- **What is asked**:
Reproduce the entries below word for word, omitting the pictures.

- **Extracted material**:
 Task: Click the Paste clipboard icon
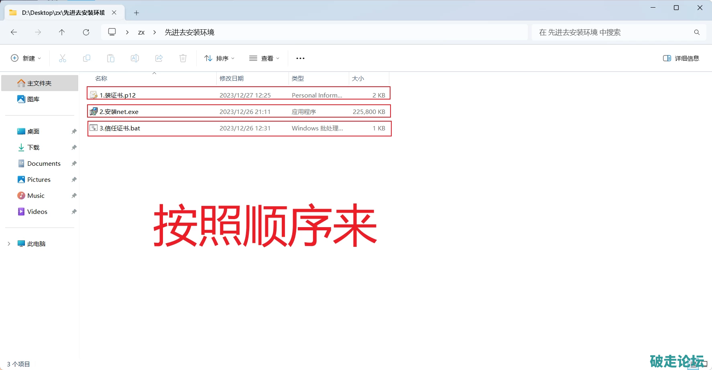[111, 58]
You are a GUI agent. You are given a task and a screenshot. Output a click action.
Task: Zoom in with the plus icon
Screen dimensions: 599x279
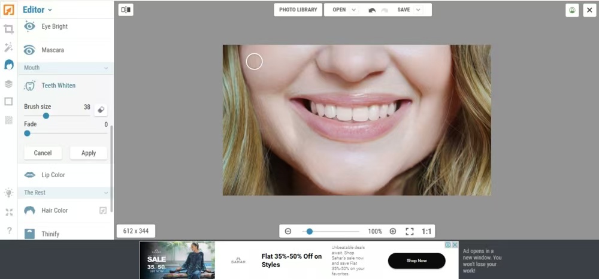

- **Exercise result**:
 Task: Click the Paste clipboard icon
[111, 58]
You are a GUI agent. You are given a task and a screenshot. Output a click action.
Task: Zoom in with the plus icon
Screen dimensions: 599x279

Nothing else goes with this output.